══ Records for this exercise ══
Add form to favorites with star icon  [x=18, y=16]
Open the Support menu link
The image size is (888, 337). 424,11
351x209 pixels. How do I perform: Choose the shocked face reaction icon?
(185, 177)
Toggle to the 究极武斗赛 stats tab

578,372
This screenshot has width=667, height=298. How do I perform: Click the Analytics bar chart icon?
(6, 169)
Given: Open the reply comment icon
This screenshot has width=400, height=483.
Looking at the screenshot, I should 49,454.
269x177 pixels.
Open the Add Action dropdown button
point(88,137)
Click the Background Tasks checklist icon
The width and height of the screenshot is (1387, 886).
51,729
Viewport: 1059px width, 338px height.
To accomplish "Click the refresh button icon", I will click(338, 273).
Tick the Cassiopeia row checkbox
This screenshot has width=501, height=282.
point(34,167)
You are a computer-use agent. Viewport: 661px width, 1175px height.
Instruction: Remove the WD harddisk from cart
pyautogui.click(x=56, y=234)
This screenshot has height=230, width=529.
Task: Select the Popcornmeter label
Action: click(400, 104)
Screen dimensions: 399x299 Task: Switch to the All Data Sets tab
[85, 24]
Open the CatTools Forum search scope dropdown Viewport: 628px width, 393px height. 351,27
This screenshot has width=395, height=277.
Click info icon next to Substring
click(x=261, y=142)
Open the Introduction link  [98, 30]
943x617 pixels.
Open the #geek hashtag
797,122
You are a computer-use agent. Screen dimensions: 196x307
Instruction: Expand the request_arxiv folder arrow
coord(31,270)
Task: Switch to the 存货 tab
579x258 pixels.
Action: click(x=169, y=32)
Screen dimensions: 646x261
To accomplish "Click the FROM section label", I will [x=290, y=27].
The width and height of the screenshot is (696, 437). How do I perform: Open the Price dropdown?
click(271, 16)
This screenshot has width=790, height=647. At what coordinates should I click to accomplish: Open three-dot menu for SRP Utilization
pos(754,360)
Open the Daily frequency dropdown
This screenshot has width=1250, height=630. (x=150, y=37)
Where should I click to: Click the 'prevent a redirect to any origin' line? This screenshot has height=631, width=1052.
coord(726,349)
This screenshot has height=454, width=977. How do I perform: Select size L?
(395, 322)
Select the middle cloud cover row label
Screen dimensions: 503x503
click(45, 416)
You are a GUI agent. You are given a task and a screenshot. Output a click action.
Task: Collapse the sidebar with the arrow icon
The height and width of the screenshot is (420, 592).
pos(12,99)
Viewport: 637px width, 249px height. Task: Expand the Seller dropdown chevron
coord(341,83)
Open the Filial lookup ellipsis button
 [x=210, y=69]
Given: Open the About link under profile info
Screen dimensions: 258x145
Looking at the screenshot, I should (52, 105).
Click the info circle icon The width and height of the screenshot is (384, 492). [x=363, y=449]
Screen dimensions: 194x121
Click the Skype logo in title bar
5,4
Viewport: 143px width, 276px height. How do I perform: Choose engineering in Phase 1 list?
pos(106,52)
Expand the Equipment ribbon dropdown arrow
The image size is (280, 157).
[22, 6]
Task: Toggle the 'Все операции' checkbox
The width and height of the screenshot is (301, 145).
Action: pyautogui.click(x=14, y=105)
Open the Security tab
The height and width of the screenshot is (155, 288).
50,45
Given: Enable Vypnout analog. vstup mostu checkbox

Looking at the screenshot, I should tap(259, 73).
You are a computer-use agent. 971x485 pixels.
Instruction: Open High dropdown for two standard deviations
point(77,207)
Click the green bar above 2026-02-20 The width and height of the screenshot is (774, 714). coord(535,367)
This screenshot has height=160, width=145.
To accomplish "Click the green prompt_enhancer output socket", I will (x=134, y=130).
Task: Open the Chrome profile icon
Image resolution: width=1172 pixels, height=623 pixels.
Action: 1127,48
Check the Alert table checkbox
═══
- _Exercise directions_
Output each line of the listing above that has "with".

- _Solution for this exercise_
Add form to favorites with star icon  [x=18, y=16]
Task: Collapse the sidebar with the arrow icon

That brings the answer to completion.